▶ **Okunacak bölüm**:
Bu hafta CHP 39. Olağan Kurultayı’nı izledik. Ankara Arena’da, “Şimdi İktidar Zamanı” sloganıyla toplanan kurultay, parti programı, tüzük değişikliği, yeni kadrolar, gençlik kotası ayarı ve gölge kabine-model adayı ofisi gibi başlıklarla gündeme oturdu. Ancak bu canlı gündem, aynı zamanda CHP’ye yönelik – belki de Türkiye sağ-sosyal demokratik hareket geleneğine dair – çok daha derin, duygusal ve stratejik bir “mükemmeliyetçilik beklentisi-iktidar hedefi” tuzağını görünür kıldı.


Kurultay Ne Getirdi?


• 17 yıl sonra parti programı yenilendi; ekonomi, sosyal devlet, dış politika, demokrasi, adalet — dört ana başlıkta “yeni CHP vizyonu” ortaya kondu.
• Tüzükte değişiklik yapıldı, Parti Meclisi (PM) 60’tan 80 kişiye çıkarıldı; gençlik kotası 18–25’ten 18–30’a genişletildi. Ayrıca “gölge kabine” ve “Cumhurbaşkanlığı Aday Ofisi” gibi yapılar tüzüğe eklendi.
• Özgür Özel, kurultayda “Bu kurultay muhalefetteki son kurultayımızdır, 40’ıncısı iktidardaki ilk kurultay olacak” diyerek iddialı bir kapı araladı.
• Parti Meclisi’ne giren yeni kadrolar, “mevcut kadrolar + 32 yeni isim” biçiminde oluştu. Her ne kadar kadrolar, sanki bir koalisyonu andırır bir şekilde parti meclisine alınmış olsada, iktidar olalım derken ilk siyasal darbede terk etme anlayışı yaşanmaz. Çünkü her proğram cisimleşmiş kadrolarla yapılması halkta daha inandırıcı olabilir.


Tüm bu adımlar, CHP’nin “siyasal yeniden yapılanma” ve “iktidar iddiası”nı somutlaştırma çabası olarak tanımlanabilir. Fakat bir o kadar da, parti içi beklentileri, toplumsal umutları ve “mucize bekleyen” bakış açılarını harekete geçirdi.
“Kırk Katır / Kırk Satır” Çelişkisi; CHP’ye Yüklenen Mükemmeliyetçilik
CHP’nin 39. Kurultayı, sıradan bir iç demokrasi faaliyeti değil, toplumsal beklenti, tarihsel rol ve umut projeksiyonu yüklenmiş bir “kurucu an” gibi algılandı. Bu da partiyi;
• Her alanda “hemen adım atmalı”,
• Her sorunu “çözmeliyiz”,
• Her toplumsal kesimin umudu olmalı,
• İktidara taşınmalı,
şeklinde, gerçekçi sınırları zorlayan bir beklentiyle yüz yüze bıraktı.
Oysa siyaset, bir günün, bir kurultayın veya bir tüzük değişikliğinin ötesinde, uzun vadeli mücadele, örgütlenme, toplumsal tabanla ilişki, gönül kazanma, program inşası, ekonomik-sosyal politika üretme ve kolektif karar alma süreçleri demek.

▶ **Sağlanan malzeme**:

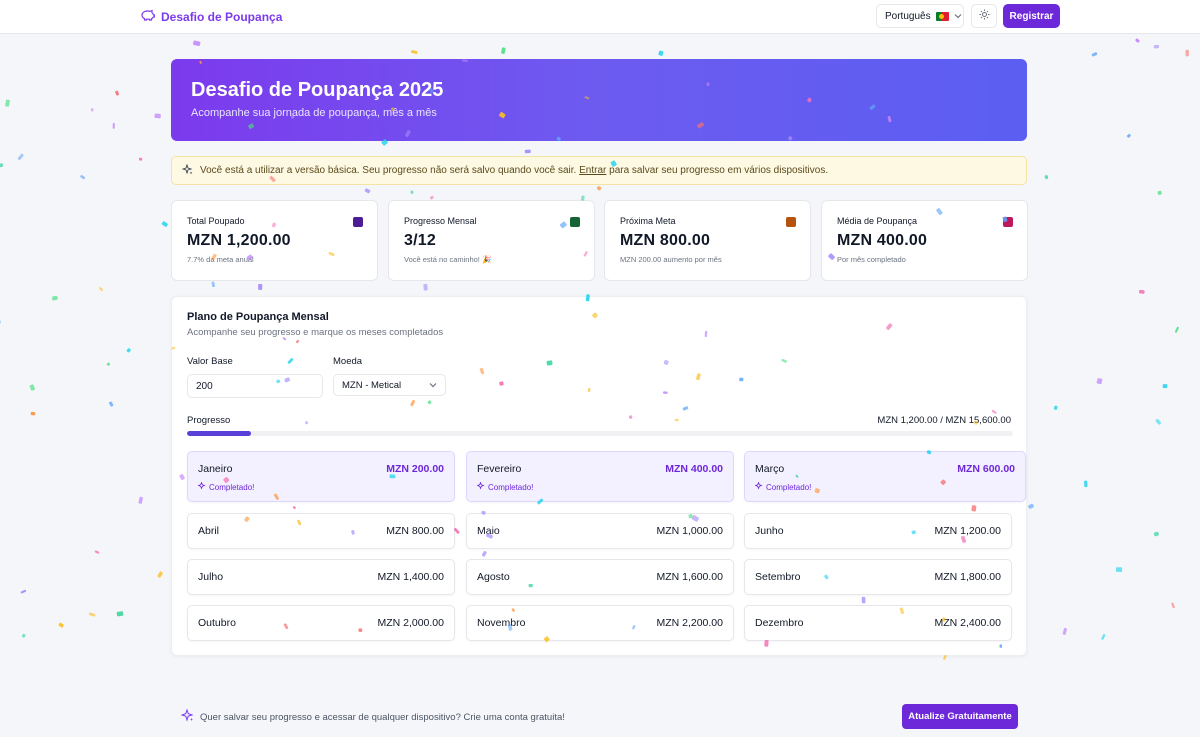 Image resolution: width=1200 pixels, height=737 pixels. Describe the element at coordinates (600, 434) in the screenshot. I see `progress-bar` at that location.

▶ **Yapılacaklar**:
1) Yukarıdaki okunacak bölüme dayanarak aşağıdaki soruları yanıtlayın.
(a) CHP 39. Olağan Kurultayı hangi sloganla toplandı?
(b) Parti programı kaç yıl sonra yenilendi?
(c) Tüzük değişikliğiyle Parti Meclisi'nin üye sayısı kaçtan kaça çıkarıldı?
2) Okunacak bölümde CHP'nin gerçekçi sınırları zorlayan bir beklentiyle yüz yüze kalmasının nedeni nasıl açıklanıyor? Bir ile üç cümle arasında yanıtlayın.

▶ **Numaralı yanıtlar**:
1)
(a) "Şimdi İktidar Zamanı"
(b) 17 yıl sonra
(c) 60'tan 80 kişiye

2) 39. Kurultay sıradan bir iç demokrasi faaliyeti olarak görülmedi. Toplumsal beklenti, tarihsel rol ve umut projeksiyonu yüklenmiş bir "kurucu an" gibi algılandı. Bu algı, partiden her alanda hemen adım atmasını, her sorunu çözmesini, her toplumsal kesimin umudu olmasını ve iktidara taşınmasını bekleyen bir baskı yarattı.